→ **VORGEGEBENER TEXTAUSZUG**:
Eine Initiative prominenter, engagierter evangelischer und römisch-katholischer Christen hat am 5. September in Berlin die Erklärung „Ökumene jetzt – ein Gott, ein Glaube, eine Kirche“ vorgestellt. Unter Bezug auf zwei kirchengeschichtliche Jubiläen, den 50. Jahrestag des Beginns des Zweiten Vatikanischen Konzils (1962-1965) sowie das 500. Gedenken an den Beginn der Wittenberger Reformation mit dem Thesenanschlag Luthers am 31. Oktober 1517, wolle sie „einen Beitrag zur Überwindung der Kirchentrennung“ leisten.
In ihrem Aufruf „Ökumene jetzt“ erinnern die Initiatoren, dass durch die Taufe die Gläubigen „als Geschwister miteinander verbunden“ seien. „Sie bilden als Volk Gottes und Leib Christi die eine Kirche.“ Deshalb gehe es nicht um „Versöhnung bei Fortbestehen der Trennung, sondern [um] gelebte Einheit im Bewusstsein historisch gewachsener Vielfalt“. Dabei werde die Frage verneint, ob theologische Gründe, institutionelle Gewohnheiten, kirchliche und kulturelle Traditionen ausreichten, um die Kirchenspaltung fortzusetzen.

→ **AUFGABENSTELLUNG**:
Kopiere aus dem Textauszug den Abschnitt, der mit den Worten „In ihrem Aufruf“ beginnt und nach „die Kirchenspaltung fortzusetzen.“ endet, ohne jede Änderung. Das anschließende Material ist hierfür ohne Belang.

→ **ANGEZEIGTES MATERIAL**:
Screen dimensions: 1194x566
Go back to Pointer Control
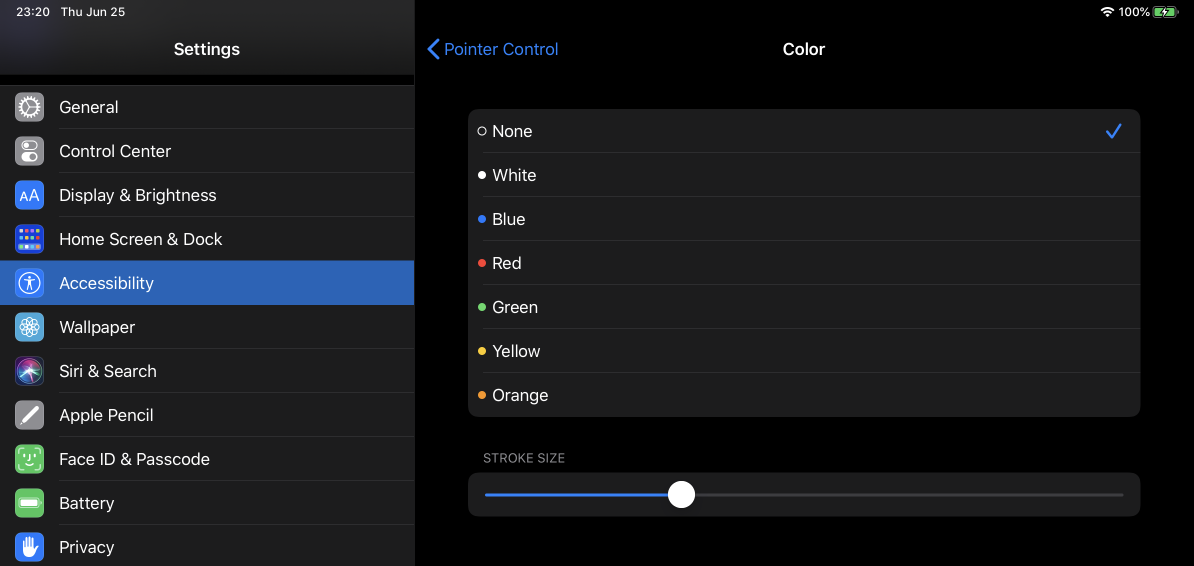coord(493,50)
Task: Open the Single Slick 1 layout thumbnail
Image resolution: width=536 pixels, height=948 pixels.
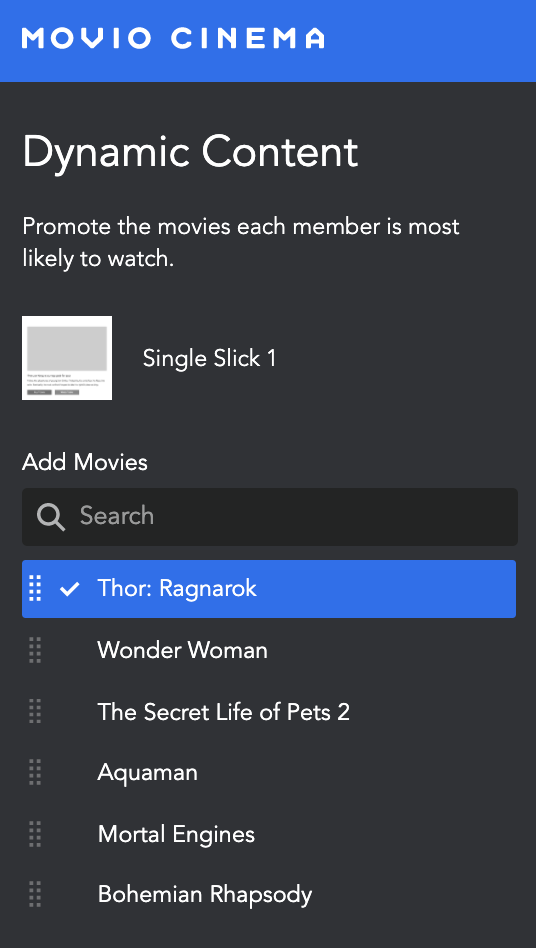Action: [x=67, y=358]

==

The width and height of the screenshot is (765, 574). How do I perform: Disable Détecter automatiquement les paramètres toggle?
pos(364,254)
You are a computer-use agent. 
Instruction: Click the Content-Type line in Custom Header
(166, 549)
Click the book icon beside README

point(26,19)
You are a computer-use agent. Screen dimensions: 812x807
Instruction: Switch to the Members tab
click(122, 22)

--

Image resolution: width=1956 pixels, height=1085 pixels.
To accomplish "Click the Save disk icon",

→ **GELÖSTE AUFGABE**:
In ihrem Aufruf „Ökumene jetzt“ erinnern die Initiatoren, dass durch die Taufe die Gläubigen „als Geschwister miteinander verbunden“ seien. „Sie bilden als Volk Gottes und Leib Christi die eine Kirche.“ Deshalb gehe es nicht um „Versöhnung bei Fortbestehen der Trennung, sondern [um] gelebte Einheit im Bewusstsein historisch gewachsener Vielfalt“. Dabei werde die Frage verneint, ob theologische Gründe, institutionelle Gewohnheiten, kirchliche und kulturelle Traditionen ausreichten, um die Kirchenspaltung fortzusetzen.